In more depressing news, I see that international bank regulators continue to have learned nothing from the financial crisis that kicked off the Great Recession. While we can continue to hope that American regulators are tougher, I wouldn’t hold our breath. No individual jurisdiction is going to want to lose a lot of banking business by having tougher requirements than other major banking destinations.

Just to recap what the Basel decision was about: there are broadly speaking two issues at play: whether we want banks to hold more Tier 1 (equity) capital in general, and how we want them to calculate what their assets and liabilities are (how easy it is to move assets off-balance sheet and how much you can use derivatives to reduce what your “actual” net position is that you have to hold capital against).

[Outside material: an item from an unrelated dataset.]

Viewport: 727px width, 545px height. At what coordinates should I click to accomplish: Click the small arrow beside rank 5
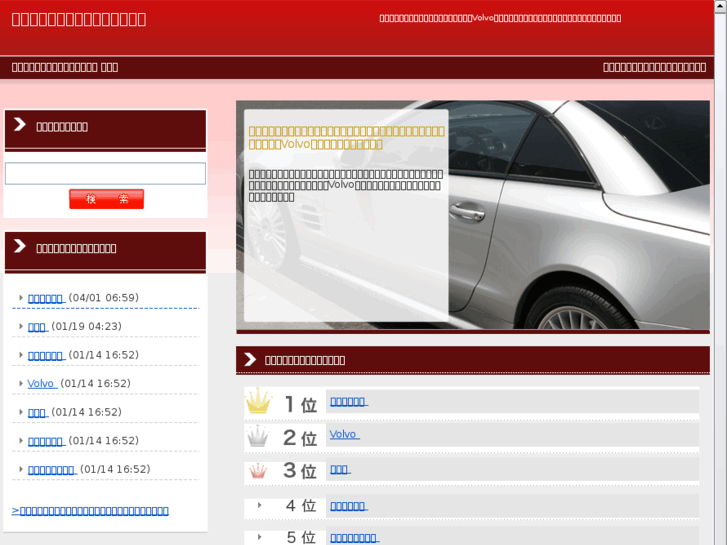coord(260,537)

The thing to remember about both issues is that the financial crisis was caused substantially by banks losing enormous amounts of money on very highly rated assets that, in many cases, were hedged with highly-rated counter parties. Specifically, banks held on to the AAA-rated senior position in securitized pools of loans of various kinds (particularly residential mortgages), and hedged those positions by purchasing a derivative contract from an insurer. This resulted in an income stream that was very small in percentage terms, but potentially very large because of the sheet size of the transactions, and potentially very lucrative because you had to hold almost no capital against the hedged position.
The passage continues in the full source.